Earlier in the week, the Department of Health sent a memo to the hospitals, pharmacies and other entities distributing the vaccine reminding them to record the race of vaccine recipients into the federal database that tracks vaccine distribution.
“It is the expectation of LDH that providers will accurately enter the self-reported race of patients/recipients into [the federal database]; routinely selecting other as a default in the race field is not acceptable and will hinder the state’s ability to understand and address inequities in vaccine distribution,” the memo read.
On Friday afternoon, the health equity task force was told that part of the problem was different hospitals and pharmacies were using different words and formats to distinguish race. One provider used “African” instead of “African American” or “Black” as an identity. Louisiana Department of Health has now clarified what language should be used by all providers when it comes to race and ethnicity, LaVeist said.
But even if there was more accurate data being collected on who is receiving the vaccine, it would still be difficult to determine whether it’s been distributed equitably. Only about 900,000 people of Louisiana’s 4.6 million-person population are eligible to receive the vaccine right now. It’s limited mostly to health care workers, nursing home residents, and people age 70 and above — and the state does not know what percentage of those people identify as African American or another minority.
Black people make up about a third of Louisiana’s population in general, but they likely make up a smaller percentage of the people who qualify to receive the vaccine, LaVeist said. For example, Black people have shorter lifespans due to current health care inequities, and make up a small percentage of the state’s population 70 years and older, LaVeist said.

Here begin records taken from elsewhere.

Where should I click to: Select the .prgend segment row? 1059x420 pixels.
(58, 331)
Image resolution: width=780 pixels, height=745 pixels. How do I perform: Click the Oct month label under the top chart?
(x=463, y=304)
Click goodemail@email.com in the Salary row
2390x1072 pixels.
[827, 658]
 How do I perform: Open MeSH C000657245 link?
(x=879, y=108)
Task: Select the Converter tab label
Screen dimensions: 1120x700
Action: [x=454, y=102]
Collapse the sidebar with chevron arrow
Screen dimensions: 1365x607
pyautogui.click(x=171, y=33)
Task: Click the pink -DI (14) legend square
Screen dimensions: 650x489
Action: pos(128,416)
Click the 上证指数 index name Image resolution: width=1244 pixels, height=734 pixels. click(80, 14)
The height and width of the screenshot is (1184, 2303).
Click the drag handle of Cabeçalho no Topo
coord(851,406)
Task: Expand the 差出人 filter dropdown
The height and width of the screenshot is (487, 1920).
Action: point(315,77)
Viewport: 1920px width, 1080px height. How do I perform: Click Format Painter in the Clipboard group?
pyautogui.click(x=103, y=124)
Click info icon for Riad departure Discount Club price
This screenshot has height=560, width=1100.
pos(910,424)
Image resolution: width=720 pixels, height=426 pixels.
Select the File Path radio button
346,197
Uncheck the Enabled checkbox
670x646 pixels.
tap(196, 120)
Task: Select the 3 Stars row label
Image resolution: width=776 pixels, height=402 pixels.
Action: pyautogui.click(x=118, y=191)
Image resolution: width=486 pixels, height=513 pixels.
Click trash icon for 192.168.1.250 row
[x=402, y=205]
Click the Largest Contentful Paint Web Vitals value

There is also concern that the Black community, in particular, might be reluctant to receive the COVID-19 vaccine. Government entities have a history of conducting experiments on the Black community, which has sowed distrust. Black patients are also not treated as well by health care providers in general, which can make them skeptical of care, LaVeist said.
National surveys show the Black community is more hesitant to receive the COVID-19 vaccine. In a June survey by the Louisiana Public Health Institute, 49 percent of Black respondents said they would take the vaccine, compared to 59 percent of White respondents.
In order to achieve herd immunity to COVID-19, experts have been saying around 70 percent of the population — maybe even a higher percentage — must get the vaccine. In Louisiana, it would be difficult to get a vaccination rate of 70 percent or higher if a significant portion of the Black community refuses to take it.
The Black community has also been disproportionately affected by the pandemic. Forty percent of the nearly 8,500 people who have died of COVID-19 in Louisiana were African American.